═════ Given information ═════
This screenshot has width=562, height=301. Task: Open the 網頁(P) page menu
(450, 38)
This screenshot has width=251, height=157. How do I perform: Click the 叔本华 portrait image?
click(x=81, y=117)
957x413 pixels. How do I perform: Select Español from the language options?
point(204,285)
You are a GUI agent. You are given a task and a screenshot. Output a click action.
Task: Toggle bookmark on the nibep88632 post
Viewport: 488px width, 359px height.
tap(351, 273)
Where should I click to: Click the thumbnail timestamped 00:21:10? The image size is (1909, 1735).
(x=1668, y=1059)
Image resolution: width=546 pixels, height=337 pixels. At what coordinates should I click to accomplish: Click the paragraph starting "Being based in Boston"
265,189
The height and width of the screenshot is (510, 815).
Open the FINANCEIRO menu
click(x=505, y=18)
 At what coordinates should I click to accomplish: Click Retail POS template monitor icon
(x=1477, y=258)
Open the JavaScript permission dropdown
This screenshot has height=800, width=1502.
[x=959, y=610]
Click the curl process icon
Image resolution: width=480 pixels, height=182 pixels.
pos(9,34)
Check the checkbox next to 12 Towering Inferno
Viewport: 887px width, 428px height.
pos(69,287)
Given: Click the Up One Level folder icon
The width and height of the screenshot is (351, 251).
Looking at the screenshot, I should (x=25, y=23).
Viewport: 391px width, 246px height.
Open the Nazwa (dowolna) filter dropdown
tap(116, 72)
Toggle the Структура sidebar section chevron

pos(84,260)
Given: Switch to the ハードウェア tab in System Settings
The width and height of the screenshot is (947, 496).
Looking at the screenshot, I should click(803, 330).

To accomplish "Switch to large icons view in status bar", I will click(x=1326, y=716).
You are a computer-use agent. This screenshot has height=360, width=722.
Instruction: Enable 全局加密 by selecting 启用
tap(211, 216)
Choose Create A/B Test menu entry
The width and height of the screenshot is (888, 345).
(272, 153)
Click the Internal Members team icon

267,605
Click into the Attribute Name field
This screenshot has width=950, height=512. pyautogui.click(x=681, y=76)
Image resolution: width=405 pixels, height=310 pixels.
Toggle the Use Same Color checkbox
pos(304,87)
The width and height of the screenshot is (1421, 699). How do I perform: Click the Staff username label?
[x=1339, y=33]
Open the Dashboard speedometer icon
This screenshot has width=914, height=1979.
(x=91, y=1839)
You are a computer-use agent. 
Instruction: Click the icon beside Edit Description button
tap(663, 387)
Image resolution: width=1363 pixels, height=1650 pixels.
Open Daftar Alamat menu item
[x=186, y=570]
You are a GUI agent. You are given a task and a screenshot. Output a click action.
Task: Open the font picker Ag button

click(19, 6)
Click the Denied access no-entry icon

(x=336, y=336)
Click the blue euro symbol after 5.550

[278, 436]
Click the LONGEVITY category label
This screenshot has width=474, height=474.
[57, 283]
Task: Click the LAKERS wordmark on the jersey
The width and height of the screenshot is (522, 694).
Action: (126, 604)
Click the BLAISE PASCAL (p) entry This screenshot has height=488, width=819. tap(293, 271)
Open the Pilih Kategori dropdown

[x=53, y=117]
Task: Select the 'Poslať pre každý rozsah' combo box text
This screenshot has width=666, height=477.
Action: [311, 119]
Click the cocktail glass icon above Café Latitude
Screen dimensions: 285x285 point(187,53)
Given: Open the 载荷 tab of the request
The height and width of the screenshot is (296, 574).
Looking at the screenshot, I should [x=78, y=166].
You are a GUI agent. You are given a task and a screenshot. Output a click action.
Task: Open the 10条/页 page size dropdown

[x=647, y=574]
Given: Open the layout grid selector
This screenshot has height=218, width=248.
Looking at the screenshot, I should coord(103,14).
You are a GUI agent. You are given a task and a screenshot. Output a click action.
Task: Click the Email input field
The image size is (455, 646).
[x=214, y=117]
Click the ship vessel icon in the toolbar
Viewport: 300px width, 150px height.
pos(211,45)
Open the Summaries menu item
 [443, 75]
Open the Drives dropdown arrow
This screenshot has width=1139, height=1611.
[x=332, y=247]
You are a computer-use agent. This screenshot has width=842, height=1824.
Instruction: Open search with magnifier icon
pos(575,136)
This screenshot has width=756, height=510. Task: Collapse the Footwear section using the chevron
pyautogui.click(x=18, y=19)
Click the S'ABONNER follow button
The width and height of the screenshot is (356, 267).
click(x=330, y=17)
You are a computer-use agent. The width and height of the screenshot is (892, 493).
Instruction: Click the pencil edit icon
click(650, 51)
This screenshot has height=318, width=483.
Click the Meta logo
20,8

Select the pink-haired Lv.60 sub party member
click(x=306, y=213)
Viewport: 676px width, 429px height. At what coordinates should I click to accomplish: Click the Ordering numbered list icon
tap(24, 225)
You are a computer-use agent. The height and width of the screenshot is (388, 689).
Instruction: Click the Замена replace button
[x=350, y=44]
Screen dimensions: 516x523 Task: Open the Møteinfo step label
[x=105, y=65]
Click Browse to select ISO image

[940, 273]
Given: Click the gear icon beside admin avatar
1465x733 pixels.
═════
Written problem: Lay out every line of the items above as a Markdown table with two columns, Row and Line, numbering the rows in order and leaving out blank lines.

Answer for the task:
| Row | Line |
|---|---|
| 1 | This screenshot has width=562, height=301. Task: Open the 網頁(P) page menu |
| 2 | (450, 38) |
| 3 | This screenshot has width=251, height=157. How do I perform: Click the 叔本华 portrait image? |
| 4 | click(x=81, y=117) |
| 5 | 957x413 pixels. How do I perform: Select Español from the language options? |
| 6 | point(204,285) |
| 7 | You are a GUI agent. You are given a task and a screenshot. Output a click action. |
| 8 | Task: Toggle bookmark on the nibep88632 post |
| 9 | Viewport: 488px width, 359px height. |
| 10 | tap(351, 273) |
| 11 | Where should I click to: Click the thumbnail timestamped 00:21:10? The image size is (1909, 1735). |
| 12 | (x=1668, y=1059) |
| 13 | Image resolution: width=546 pixels, height=337 pixels. At what coordinates should I click to accomplish: Click the paragraph starting "Being based in Boston" |
| 14 | 265,189 |
| 15 | The height and width of the screenshot is (510, 815). |
| 16 | Open the FINANCEIRO menu |
| 17 | click(x=505, y=18) |
| 18 |  At what coordinates should I click to accomplish: Click Retail POS template monitor icon |
| 19 | (x=1477, y=258) |
| 20 | Open the JavaScript permission dropdown |
| 21 | This screenshot has height=800, width=1502. |
| 22 | [x=959, y=610] |
| 23 | Click the curl process icon |
| 24 | Image resolution: width=480 pixels, height=182 pixels. |
| 25 | pos(9,34) |
| 26 | Check the checkbox next to 12 Towering Inferno |
| 27 | Viewport: 887px width, 428px height. |
| 28 | pos(69,287) |
| 29 | Given: Click the Up One Level folder icon |
| 30 | The width and height of the screenshot is (351, 251). |
| 31 | Looking at the screenshot, I should (x=25, y=23). |
| 32 | Viewport: 391px width, 246px height. |
| 33 | Open the Nazwa (dowolna) filter dropdown |
| 34 | tap(116, 72) |
| 35 | Toggle the Структура sidebar section chevron |
| 36 | pos(84,260) |
| 37 | Given: Switch to the ハードウェア tab in System Settings |
| 38 | The width and height of the screenshot is (947, 496). |
| 39 | Looking at the screenshot, I should click(803, 330). |
| 40 | To accomplish "Switch to large icons view in status bar", I will click(x=1326, y=716). |
| 41 | You are a computer-use agent. This screenshot has height=360, width=722. |
| 42 | Instruction: Enable 全局加密 by selecting 启用 |
| 43 | tap(211, 216) |
| 44 | Choose Create A/B Test menu entry |
| 45 | The width and height of the screenshot is (888, 345). |
| 46 | (272, 153) |
| 47 | Click the Internal Members team icon |
| 48 | 267,605 |
| 49 | Click into the Attribute Name field |
| 50 | This screenshot has width=950, height=512. pyautogui.click(x=681, y=76) |
| 51 | Image resolution: width=405 pixels, height=310 pixels. |
| 52 | Toggle the Use Same Color checkbox |
| 53 | pos(304,87) |
| 54 | The width and height of the screenshot is (1421, 699). How do I perform: Click the Staff username label? |
| 55 | [x=1339, y=33] |
| 56 | Open the Dashboard speedometer icon |
| 57 | This screenshot has width=914, height=1979. |
| 58 | (x=91, y=1839) |
| 59 | You are a computer-use agent.  |
| 60 | Instruction: Click the icon beside Edit Description button |
| 61 | tap(663, 387) |
| 62 | Image resolution: width=1363 pixels, height=1650 pixels. |
| 63 | Open Daftar Alamat menu item |
| 64 | [x=186, y=570] |
| 65 | You are a GUI agent. You are given a task and a screenshot. Output a click action. |
| 66 | Task: Open the font picker Ag button |
| 67 | click(19, 6) |
| 68 | Click the Denied access no-entry icon |
| 69 | (x=336, y=336) |
| 70 | Click the blue euro symbol after 5.550 |
| 71 | [278, 436] |
| 72 | Click the LONGEVITY category label |
| 73 | This screenshot has width=474, height=474. |
| 74 | [57, 283] |
| 75 | Task: Click the LAKERS wordmark on the jersey |
| 76 | The width and height of the screenshot is (522, 694). |
| 77 | Action: (126, 604) |
| 78 | Click the BLAISE PASCAL (p) entry This screenshot has height=488, width=819. tap(293, 271) |
| 79 | Open the Pilih Kategori dropdown |
| 80 | [x=53, y=117] |
| 81 | Task: Select the 'Poslať pre každý rozsah' combo box text |
| 82 | This screenshot has width=666, height=477. |
| 83 | Action: [311, 119] |
| 84 | Click the cocktail glass icon above Café Latitude |
| 85 | Screen dimensions: 285x285 point(187,53) |
| 86 | Given: Open the 载荷 tab of the request |
| 87 | The height and width of the screenshot is (296, 574). |
| 88 | Looking at the screenshot, I should [x=78, y=166]. |
| 89 | You are a GUI agent. You are given a task and a screenshot. Output a click action. |
| 90 | Task: Open the 10条/页 page size dropdown |
| 91 | [x=647, y=574] |
| 92 | Given: Open the layout grid selector |
| 93 | This screenshot has height=218, width=248. |
| 94 | Looking at the screenshot, I should coord(103,14). |
| 95 | You are a GUI agent. You are given a task and a screenshot. Output a click action. |
| 96 | Task: Click the Email input field |
| 97 | The image size is (455, 646). |
| 98 | [x=214, y=117] |
| 99 | Click the ship vessel icon in the toolbar |
| 100 | Viewport: 300px width, 150px height. |
| 101 | pos(211,45) |
| 102 | Open the Summaries menu item |
| 103 |  [443, 75] |
| 104 | Open the Drives dropdown arrow |
| 105 | This screenshot has width=1139, height=1611. |
| 106 | [x=332, y=247] |
| 107 | You are a computer-use agent. This screenshot has width=842, height=1824. |
| 108 | Instruction: Open search with magnifier icon |
| 109 | pos(575,136) |
| 110 | This screenshot has width=756, height=510. Task: Collapse the Footwear section using the chevron |
| 111 | pyautogui.click(x=18, y=19) |
| 112 | Click the S'ABONNER follow button |
| 113 | The width and height of the screenshot is (356, 267). |
| 114 | click(x=330, y=17) |
| 115 | You are a computer-use agent. The width and height of the screenshot is (892, 493). |
| 116 | Instruction: Click the pencil edit icon |
| 117 | click(650, 51) |
| 118 | This screenshot has height=318, width=483. |
| 119 | Click the Meta logo |
| 120 | 20,8 |
| 121 | Select the pink-haired Lv.60 sub party member |
| 122 | click(x=306, y=213) |
| 123 | Viewport: 676px width, 429px height. At what coordinates should I click to accomplish: Click the Ordering numbered list icon |
| 124 | tap(24, 225) |
| 125 | You are a computer-use agent. The height and width of the screenshot is (388, 689). |
| 126 | Instruction: Click the Замена replace button |
| 127 | [x=350, y=44] |
| 128 | Screen dimensions: 516x523 Task: Open the Møteinfo step label |
| 129 | [x=105, y=65] |
| 130 | Click Browse to select ISO image |
| 131 | [940, 273] |
| 132 | Given: Click the gear icon beside admin avatar |
| 133 | 1465x733 pixels. |